About seven years ago, I found myself with a few days to kill in Cairo, Egypt. Before getting there, my understanding of the North African nation could probably be summed up in a single sentence: There are pyramids, a sphinx, and lots of sand.

And I was right, for a change. It was the rest of the country, and my experiences as a tourist there, that surprised me.

Anyone who does a fair amount of traveling will begin to draw parallels between where they are and where they’ve been. Patterns begin to emerge, and although the longitude and latitude may change from place to place, it’s my experience that people don’t. Often, that’s a positive thing: When you find common ground with people from the opposite side of the globe, it makes it easier to interact and get along. Unfortunately, it also means that the same shady, selfish, or villainous types you know in your neighborhood can be found in every clime and place, and when you’re visiting an impoverished nation, they’re that much more desperate.

Egypt wasn’t the first time I’d been faced with poverty and desperation, but it was the first time I was able to glean a real sense of it. For many of us, poverty is a story we’re told from those who have been there. We may speak to those who’ve lived without clean drinking water or food to eat and can sympathize with their strife, but we can never get a real sense of the danger that coincides with that type of poverty unless we’ve lived it.
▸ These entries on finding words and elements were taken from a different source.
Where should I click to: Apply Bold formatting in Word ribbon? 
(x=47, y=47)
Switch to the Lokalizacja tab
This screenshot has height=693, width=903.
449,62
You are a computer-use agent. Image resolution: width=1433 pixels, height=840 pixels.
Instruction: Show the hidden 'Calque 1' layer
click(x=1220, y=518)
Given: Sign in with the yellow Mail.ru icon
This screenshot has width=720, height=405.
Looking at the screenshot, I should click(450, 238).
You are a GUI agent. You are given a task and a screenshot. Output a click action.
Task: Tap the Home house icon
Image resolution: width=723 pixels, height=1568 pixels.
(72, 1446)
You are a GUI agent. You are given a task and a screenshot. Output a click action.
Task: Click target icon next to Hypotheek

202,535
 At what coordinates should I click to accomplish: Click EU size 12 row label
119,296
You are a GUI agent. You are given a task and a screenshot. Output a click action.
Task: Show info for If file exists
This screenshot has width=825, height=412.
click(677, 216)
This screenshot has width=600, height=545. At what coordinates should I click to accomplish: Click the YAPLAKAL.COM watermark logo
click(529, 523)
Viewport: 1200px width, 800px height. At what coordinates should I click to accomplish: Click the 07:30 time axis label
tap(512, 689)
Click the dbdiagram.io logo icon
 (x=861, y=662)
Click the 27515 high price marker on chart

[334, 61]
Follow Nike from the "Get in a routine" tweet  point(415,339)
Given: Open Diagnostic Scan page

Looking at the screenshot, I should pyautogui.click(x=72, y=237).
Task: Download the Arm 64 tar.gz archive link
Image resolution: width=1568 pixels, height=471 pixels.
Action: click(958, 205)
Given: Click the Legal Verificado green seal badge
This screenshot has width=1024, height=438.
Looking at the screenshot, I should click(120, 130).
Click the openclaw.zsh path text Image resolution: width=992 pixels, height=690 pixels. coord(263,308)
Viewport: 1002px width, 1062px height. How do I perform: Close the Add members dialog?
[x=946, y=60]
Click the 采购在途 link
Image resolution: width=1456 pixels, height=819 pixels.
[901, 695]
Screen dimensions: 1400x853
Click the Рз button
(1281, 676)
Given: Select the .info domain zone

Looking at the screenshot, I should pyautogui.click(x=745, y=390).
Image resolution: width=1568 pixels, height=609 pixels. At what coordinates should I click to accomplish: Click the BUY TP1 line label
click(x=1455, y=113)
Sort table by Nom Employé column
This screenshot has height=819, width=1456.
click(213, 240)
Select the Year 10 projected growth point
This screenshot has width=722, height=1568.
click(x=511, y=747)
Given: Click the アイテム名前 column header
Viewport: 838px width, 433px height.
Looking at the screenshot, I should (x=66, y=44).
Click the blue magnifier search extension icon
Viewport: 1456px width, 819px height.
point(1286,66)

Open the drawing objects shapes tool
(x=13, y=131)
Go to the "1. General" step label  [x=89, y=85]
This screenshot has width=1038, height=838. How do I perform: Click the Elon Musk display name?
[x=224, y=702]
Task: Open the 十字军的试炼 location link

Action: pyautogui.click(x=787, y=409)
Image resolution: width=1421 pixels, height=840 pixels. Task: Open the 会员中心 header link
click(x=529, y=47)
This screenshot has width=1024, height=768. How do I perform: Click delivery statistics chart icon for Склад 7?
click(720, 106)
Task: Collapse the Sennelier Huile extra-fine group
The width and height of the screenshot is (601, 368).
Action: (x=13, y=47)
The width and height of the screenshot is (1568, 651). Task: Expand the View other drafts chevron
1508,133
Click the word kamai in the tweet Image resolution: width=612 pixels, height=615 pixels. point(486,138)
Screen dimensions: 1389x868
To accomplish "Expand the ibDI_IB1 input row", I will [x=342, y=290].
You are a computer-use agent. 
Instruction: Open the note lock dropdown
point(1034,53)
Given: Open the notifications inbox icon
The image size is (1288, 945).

As I strolled down the street in Cairo wearing the most foolishly American-looking polo shirt I could have possibly chosen, I realized quickly that the area I was in wasn’t commonly traversed by tourists. Unfinished but occupied apartment buildings towered above me on all sides, with extension cords spanning across them from windowless openings in the upper floors.  The moist mud clumped on either side of the street, I quickly realized, was a mix of gasoline, oil, and human waste. I bought some bottled water from a man on the street, who explained that the owners of these apartment buildings didn’t need to pay taxes until they were complete, so they had opted to never actually complete them. The downside to their scheme was that utilities like running water and electricity would only be activated when the owners started paying taxes. As a result, some people simply throw their waste out the window to avoid the long hike required to dispose of it responsibly.

 

Failing to find the Egypt I'd seen on TV: A Marine at the Pyramids of Giza

In an effort to find the Egypt I’d seen on TV, I signed up for a touristy bus trip that would bring me to Giza. The air-conditioned bus was clean and well kept, and any concerns I had about looking too much like an American tourist suddenly seemed foolish as I took my seat among the heavy-set, fanny pack-wearing westerners. The trip was only 10 or so miles, but heavy traffic stretched it out to nearly 45 minutes.